By going into, ‘yeah I know’, I mean your brain in it’s little state of preconception is already expecting what’s coming, or what’s being viewed or what’s making you feel like crap….but I’m asking you today, ladies and gentlemen, to knock it off!! Happiness is blissful – get it?
Seriously, I am making today – the 17th of May, 2010 the day that I knock it off and invite you to join me.
For me, I go into nano seconds of dread everytime I hear my children speak because of my experiences as an adult, my brain leaps to the ‘eeeekkkk’ factor before they’ve even finished speaking. Like last weekend, my youngest was talking to my eldest about what he was putting on to go out….”…..have you got your Bull Shirt? I have.”
My brain went it a nano second of dread….all it heard was “Bull Sh” and heart into throat, dropped stomach feeling….and then came the “irt”, and I was able to relax and then giggle to myself shaking my head as I walked back into my room. What was I giggling about and shaking my head to? My own stupid NEGATIVE reaction to something that ended up being harmless….in a nanosecond.
Another time my eldest was in watching Foxtel and he yelled out “Mummy these two dogs are stuck together!” We’d only just got Foxtel – he was 5, I hadn’t planned on the birds and bees discussion for another 10 years (garf snort)…..stupid freakin’ Foxtel, it’s 2:30 in the afternoon, what were they thinking putting something like that on…. So as I raced into the lounge with all colour leeched from my face as I scanned the room for the remote so I could switch it off before he saw anymore, I am greeted by some strange cartoon where there is a THING that is half dog, half cat…I think….. See what a “yeah I know” mind set can do to you….really….is it worth it?
My children are the Master Teachers in how to switch your mind from negative to positive (mummy)….my children are teachers in how to not think the worst before being pleasantly surprise with priceless. Seriously, who do I speak to about this stupid mind set? Why can’t my brain say in that same nanosecond “we don’t swear in front of our children, we know they don’t swear in front of us, my children have been given good grounding in social skills, my children are capable of knowing right from wrong, my children will never feel comfortable enough in my home to utter a profanity until they are well into their late 30’s when they will go into the same stupid mindset as their mother and wonder what the #$%^ is going on….”

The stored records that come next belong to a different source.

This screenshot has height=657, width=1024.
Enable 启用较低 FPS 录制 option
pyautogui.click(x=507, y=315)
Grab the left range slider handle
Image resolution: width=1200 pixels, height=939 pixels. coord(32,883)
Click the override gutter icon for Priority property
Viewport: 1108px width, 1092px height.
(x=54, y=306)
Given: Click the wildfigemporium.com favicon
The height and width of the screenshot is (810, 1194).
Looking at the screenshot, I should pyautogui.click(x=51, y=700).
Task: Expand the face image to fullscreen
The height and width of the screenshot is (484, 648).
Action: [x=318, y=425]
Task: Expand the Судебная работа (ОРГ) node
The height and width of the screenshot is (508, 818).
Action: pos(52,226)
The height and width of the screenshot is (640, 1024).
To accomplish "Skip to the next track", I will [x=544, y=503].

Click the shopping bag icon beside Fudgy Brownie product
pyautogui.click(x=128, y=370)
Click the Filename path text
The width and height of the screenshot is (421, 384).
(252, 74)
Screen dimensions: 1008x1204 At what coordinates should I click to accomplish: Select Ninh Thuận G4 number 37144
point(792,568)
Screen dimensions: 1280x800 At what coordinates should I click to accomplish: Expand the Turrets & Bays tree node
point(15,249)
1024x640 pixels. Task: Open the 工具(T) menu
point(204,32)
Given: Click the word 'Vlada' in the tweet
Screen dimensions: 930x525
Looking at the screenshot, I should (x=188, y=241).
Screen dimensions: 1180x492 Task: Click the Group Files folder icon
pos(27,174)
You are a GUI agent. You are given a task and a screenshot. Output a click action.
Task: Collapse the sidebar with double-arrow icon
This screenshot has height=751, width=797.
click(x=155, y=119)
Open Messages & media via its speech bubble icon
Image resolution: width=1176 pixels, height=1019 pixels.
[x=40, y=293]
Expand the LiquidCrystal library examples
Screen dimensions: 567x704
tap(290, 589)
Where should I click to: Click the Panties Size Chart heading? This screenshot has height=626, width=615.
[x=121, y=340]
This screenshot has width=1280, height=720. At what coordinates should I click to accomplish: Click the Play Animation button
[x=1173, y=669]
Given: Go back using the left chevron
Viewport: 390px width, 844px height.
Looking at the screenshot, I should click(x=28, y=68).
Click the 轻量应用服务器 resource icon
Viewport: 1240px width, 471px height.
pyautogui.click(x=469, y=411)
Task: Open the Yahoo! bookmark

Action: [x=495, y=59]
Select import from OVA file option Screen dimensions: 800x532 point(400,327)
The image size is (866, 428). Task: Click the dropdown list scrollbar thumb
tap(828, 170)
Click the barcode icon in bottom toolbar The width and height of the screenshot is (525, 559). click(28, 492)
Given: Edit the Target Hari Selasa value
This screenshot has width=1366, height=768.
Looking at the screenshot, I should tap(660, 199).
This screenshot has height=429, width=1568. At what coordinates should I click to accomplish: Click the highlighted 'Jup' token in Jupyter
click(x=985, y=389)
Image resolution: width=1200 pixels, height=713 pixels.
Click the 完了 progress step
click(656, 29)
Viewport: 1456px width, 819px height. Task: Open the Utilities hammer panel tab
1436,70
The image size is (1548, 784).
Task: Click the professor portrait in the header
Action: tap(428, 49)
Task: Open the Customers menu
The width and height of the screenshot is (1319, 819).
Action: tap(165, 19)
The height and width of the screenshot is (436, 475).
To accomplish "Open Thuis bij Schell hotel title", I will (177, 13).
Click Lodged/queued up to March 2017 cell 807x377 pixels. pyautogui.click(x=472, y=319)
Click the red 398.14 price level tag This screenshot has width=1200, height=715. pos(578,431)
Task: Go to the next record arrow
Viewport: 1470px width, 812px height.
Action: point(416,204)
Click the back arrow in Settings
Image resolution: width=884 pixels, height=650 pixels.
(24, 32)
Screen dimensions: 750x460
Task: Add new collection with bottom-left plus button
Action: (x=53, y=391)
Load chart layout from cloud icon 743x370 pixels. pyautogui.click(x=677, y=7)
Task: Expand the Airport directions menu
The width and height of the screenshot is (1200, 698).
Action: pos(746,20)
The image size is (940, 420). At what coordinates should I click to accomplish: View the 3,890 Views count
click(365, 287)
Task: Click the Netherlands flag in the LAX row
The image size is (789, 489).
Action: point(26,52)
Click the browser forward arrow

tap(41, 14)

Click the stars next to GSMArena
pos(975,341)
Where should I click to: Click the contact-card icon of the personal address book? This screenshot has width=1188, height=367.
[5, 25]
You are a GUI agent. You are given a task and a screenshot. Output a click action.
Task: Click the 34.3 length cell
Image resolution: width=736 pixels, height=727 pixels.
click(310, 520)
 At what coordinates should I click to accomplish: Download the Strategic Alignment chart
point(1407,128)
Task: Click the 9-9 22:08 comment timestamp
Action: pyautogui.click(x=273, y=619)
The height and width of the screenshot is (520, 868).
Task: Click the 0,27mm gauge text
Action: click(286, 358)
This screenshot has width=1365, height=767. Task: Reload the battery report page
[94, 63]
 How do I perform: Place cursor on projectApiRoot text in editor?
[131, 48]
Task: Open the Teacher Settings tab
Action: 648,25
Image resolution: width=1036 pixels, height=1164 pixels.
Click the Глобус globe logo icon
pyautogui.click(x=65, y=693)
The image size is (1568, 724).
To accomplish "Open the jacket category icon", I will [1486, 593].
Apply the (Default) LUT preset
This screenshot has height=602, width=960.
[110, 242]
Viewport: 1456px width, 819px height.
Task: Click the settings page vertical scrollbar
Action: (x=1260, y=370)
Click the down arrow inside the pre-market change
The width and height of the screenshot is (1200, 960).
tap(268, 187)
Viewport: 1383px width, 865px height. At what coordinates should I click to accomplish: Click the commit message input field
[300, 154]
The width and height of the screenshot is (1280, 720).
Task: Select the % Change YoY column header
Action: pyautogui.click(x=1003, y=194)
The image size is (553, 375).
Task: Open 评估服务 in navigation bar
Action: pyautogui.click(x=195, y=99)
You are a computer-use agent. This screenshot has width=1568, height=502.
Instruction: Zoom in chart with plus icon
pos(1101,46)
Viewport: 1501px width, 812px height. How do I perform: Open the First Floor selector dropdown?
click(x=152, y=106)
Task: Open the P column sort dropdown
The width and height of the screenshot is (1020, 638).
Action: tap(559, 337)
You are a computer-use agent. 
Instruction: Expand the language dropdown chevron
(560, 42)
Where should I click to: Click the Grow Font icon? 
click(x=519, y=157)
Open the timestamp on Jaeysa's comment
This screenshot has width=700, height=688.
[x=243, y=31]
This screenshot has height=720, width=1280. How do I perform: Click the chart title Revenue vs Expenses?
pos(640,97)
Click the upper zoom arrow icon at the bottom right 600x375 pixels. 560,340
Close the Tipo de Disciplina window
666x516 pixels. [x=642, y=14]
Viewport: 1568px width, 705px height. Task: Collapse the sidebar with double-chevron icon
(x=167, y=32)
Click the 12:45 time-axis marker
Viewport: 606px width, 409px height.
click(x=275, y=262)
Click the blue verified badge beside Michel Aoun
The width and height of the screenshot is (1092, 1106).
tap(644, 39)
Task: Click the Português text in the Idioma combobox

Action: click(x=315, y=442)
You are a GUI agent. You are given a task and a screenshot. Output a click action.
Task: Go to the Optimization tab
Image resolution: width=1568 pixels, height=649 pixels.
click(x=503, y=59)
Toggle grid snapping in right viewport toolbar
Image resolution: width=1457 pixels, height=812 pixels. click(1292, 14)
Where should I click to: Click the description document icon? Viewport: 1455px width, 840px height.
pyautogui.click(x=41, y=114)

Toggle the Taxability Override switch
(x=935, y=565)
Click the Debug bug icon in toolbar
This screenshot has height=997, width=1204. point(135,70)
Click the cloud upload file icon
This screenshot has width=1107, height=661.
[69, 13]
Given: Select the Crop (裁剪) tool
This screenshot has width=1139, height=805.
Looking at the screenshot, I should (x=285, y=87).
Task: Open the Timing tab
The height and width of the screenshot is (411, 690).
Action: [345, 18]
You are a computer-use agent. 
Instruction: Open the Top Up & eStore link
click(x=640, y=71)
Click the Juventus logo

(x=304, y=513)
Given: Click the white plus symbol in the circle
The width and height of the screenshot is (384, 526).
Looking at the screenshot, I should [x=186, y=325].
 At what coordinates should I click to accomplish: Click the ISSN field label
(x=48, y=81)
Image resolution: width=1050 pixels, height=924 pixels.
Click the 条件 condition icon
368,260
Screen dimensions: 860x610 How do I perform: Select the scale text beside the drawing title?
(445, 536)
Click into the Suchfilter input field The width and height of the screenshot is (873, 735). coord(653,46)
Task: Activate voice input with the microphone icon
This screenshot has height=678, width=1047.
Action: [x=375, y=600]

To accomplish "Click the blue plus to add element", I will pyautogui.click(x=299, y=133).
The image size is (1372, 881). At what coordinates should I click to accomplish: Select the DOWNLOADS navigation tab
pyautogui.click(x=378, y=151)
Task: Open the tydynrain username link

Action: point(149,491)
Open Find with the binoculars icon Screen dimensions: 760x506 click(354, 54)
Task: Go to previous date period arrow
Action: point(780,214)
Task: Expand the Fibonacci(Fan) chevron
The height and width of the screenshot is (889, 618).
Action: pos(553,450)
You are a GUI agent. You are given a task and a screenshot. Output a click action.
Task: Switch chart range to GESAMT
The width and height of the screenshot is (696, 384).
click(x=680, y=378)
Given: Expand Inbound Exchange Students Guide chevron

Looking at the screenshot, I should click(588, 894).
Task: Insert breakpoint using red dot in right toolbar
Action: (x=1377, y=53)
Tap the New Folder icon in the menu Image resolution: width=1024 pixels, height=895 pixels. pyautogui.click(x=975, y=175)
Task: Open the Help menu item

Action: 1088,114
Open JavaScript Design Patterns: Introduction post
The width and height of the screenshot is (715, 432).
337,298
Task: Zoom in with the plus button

My children are also my husband’s master teachers in how to be careful of 100% complete honesty in a young brain or memory – it will come back to haunt you in less than 5 minutes of saying things. Our youngest has a little play mate from next door. He’s only been there a little while, but he’s already jumping the fence to play. The little boy needs to go to the toilet and our son invites him to come up and use ours. “It’s ok, the flusher is really loud, but our toilet is great.” Friend: “But, I want to do a poo, I’ll go home.” But our beautiful son, in all his natural loving mode of giving wouldn’t hear of it, he persuaded his new friend to use ours. Husband goes into nanosecond mindset…what if they have a vomitting bug, what if he doesn’t know how to use toilet paper, what if he has an accident.” He ran a full scenario through his head that virtually had us all in hospital on drips due to the level of contamination from one small child’s backside in our toilet. He then took our son aside and let him know his version of protocol when it comes to needing to poo when you are in our backyard and your own toilet is a mere 15 meters away if you’d just jump back over the fence. Well, lesson learned father and husband who is swaddled in the ‘yeah I know’ mindset….our son very loudly told his new friend that next time he needed to poo he would have to go home because “Dad said you’ll make us sick.” Dad – 0 Youngest Son – 1
Sigh….so I would like to reiterate….’knock it off’. Seriously, how many nanoseconds add up to one second which will give you a stroke. Don’t sweat the little stuff people!